-- Opening Marker --

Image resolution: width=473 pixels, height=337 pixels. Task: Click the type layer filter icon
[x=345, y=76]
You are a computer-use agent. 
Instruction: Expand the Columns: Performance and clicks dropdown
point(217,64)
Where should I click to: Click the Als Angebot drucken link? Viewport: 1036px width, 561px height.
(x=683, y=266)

-- Closing Marker --
-- Opening Marker --

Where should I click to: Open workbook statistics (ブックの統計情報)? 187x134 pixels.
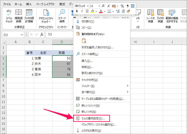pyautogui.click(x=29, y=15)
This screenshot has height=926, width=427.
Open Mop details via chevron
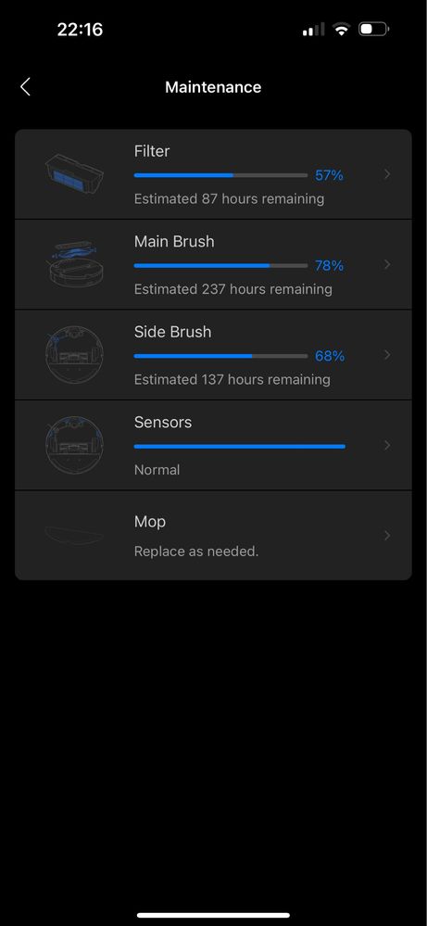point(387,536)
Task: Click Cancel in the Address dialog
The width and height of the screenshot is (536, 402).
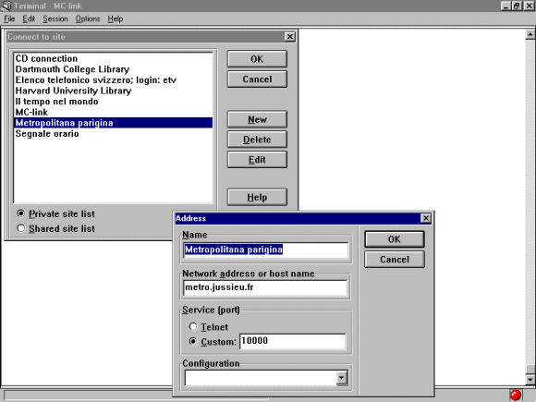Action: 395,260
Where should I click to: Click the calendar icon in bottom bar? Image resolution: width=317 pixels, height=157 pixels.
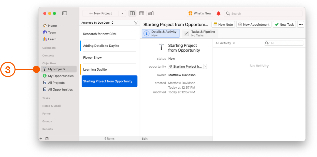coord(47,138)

-- Closing Marker --

Problem - Look above for the line with "Where should I click to: Open"; quote it and every line after it, stopping after the line with "Task: Click Cancel in the Address dialog", exactly, with nothing added and without pictures.

Finished exercise -
Where should I click to: Open workbook statistics (ブックの統計情報)? 187x134 pixels.
pyautogui.click(x=29, y=15)
This screenshot has height=926, width=427.
Open Mop details via chevron
point(387,536)
Task: Click Cancel in the Address dialog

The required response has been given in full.